The HMA-domain protein Ict1 is required for Ferroptosis in the rice blast fungus.

Lipid peroxidation and iron-dependent cell death, Ferroptosis, in conidia plays a crucial role in ensuring proper infection structure formation and function in the rice blast fungus Magnaporthe oryzae. However, the distribution of such important cation(s) in regulating precise developmental cell death remains unexplored. Here, we characterized the role of an iron-copper chaperone (Ict1) and a copper transporter (Ccc2) in growth and pathogenesis in Magnaporthe. These Heavy-Metal-Associated domain containing proteins, particularly Ict1, were found to be important for Ferroptosis in rice blast conidia.
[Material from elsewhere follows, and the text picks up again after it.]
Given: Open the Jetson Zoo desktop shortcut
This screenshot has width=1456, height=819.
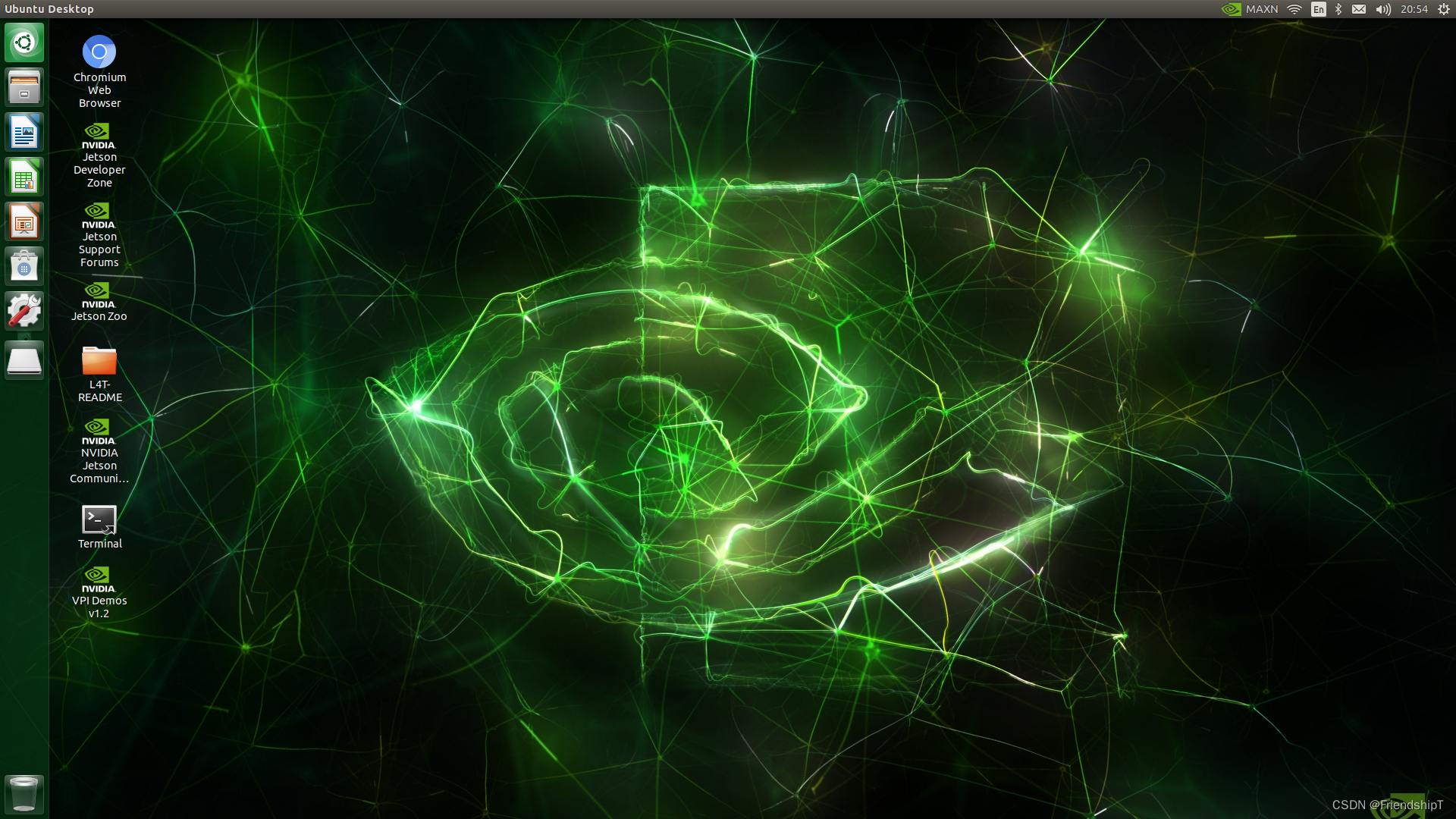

Loss of Ict1 or Ccc2 induced significant viability in the three conidial cells in contrast to the sequential demise therein in the wild-type M. oryzae. Furthermore, an increased accumulation of oxidized lipids at the plasma membrane was evident in wild-type, but not in the ict1Δ or ccc2δ conidial cells undergoing pathogenic differentiation. The ict1δ showed a lack of iron accumulation in conidia at the crucial time points, and such defects in cation homeostasis and cell death were suppressed significantly upon exogenous provision of ferric ions, and to a minor extent with copper. Interestingly, the ict1δ conidia exhibited diminished mitophagy and in turn led to a profound increase in mitochondrial membrane potential and stability suggestive of enhanced organellar function that correlates negatively with conidial cell death via Ferroptosis. Lastly, Ict1-GFP was found to be predominantly cytosolic and excluded from the vacuoles during the vegetative and infection-related development in rice blast.